Testing The Configuration

After the basic configuration is set up, Accounts API should be available for the authorized users (“user”, “admin”) and for unauthorized ones – return 401 Unauthorized error. A couple of cURL examples are below.

GET /api/v1/account/123 – to fetch one of the Accounts by Admin
## Request:
curl --request GET 'localhost:8666/api/v1/account/123' \
--header 'Authorization: Basic YWRtaW46YWRtaW4='

## Response:
{
    "id": 123,
    "owner": "St.
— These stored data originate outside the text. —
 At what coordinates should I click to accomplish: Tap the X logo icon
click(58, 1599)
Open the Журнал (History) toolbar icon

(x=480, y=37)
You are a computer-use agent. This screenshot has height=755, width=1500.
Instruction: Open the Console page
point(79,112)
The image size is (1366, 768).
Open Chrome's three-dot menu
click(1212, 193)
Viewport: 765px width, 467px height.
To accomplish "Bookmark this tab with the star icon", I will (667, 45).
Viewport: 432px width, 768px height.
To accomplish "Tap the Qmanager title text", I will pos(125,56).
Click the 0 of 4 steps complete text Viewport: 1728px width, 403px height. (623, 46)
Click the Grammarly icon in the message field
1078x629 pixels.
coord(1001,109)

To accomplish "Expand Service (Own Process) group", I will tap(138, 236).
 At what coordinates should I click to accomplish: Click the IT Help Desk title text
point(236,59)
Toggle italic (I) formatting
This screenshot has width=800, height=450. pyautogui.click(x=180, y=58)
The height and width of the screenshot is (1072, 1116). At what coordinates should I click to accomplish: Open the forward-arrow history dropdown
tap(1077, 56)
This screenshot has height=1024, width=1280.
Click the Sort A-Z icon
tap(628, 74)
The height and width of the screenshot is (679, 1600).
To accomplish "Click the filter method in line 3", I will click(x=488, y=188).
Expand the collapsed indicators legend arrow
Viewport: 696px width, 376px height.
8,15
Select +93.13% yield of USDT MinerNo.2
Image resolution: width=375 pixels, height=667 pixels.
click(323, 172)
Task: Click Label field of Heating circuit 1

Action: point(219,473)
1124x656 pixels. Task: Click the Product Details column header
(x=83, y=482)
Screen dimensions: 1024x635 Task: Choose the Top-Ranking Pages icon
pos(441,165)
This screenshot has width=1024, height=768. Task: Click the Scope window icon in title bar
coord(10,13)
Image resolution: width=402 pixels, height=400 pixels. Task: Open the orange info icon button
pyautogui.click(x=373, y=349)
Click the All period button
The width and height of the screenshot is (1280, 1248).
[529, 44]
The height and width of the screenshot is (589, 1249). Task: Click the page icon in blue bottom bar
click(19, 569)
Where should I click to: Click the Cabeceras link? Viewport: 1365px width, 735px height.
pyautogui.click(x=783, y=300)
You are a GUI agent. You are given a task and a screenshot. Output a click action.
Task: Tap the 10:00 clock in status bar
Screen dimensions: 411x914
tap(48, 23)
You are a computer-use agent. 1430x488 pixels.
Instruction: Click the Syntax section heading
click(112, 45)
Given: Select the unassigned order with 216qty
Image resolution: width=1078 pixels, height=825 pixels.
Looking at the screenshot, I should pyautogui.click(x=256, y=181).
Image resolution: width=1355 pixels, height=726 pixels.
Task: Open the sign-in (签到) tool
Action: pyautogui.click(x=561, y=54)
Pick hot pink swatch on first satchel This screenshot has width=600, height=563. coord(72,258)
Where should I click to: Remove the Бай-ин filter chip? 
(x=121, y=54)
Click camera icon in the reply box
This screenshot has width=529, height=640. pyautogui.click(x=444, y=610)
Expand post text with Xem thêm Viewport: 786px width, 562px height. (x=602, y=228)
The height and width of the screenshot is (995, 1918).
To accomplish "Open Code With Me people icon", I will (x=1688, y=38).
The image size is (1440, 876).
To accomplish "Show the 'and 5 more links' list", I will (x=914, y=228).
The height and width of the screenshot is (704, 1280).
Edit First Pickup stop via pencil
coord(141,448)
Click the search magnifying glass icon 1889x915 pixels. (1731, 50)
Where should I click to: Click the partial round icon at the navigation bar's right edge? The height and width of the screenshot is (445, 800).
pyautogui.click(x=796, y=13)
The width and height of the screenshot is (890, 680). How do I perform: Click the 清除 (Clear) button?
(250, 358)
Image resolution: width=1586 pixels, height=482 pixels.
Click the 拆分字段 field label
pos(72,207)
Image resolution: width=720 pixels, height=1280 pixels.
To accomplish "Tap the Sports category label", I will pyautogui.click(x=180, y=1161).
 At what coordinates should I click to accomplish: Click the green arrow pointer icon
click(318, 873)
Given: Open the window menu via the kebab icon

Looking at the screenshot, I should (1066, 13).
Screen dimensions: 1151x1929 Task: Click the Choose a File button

Paddy",
    "iban": "IE64IRCE92050112345678",
    "amount": 1000
}
DELETE /api/v1/account/123 – to delete an Account by User
## Request:
curl --request DELETE 'localhost:8666/api/v1/account/123' \
--header 'Authorization: Basic dXNlcjpwYXNzd29yZA=='

## Response Code 200 OK
GET /api/v1/account – to fetch the Accounts by Admin with a wrong password
## Request:
curl --request GET 'localhost:8666/api/v1/account' \
--header 'Authorization: Basic YWRtaW46cGFzc3dvcmQ='

## Response:
{
    "timestamp": "2023-01-05T10:53:43.519+00:00",
    "status": 401,
    "error": "Unauthorized",
    "path": "/api/v1/account"
}

The source code of the application with basic Spring Security configuration can be found in the GitHub repository.

Conclusion

There are a lot of similar posts on the internet which cover basic Spring Security configuration. Even the official Spring website has a tutorial for Spring/Angular applications. Still, as stated at the beginning of the tutorial, the primary goal of this one is to create a seed project for future Authorization/Authentication related tutorials. Also, this post might be helpful for someone new to the Spring ecosystem as it describes the setup from scratch.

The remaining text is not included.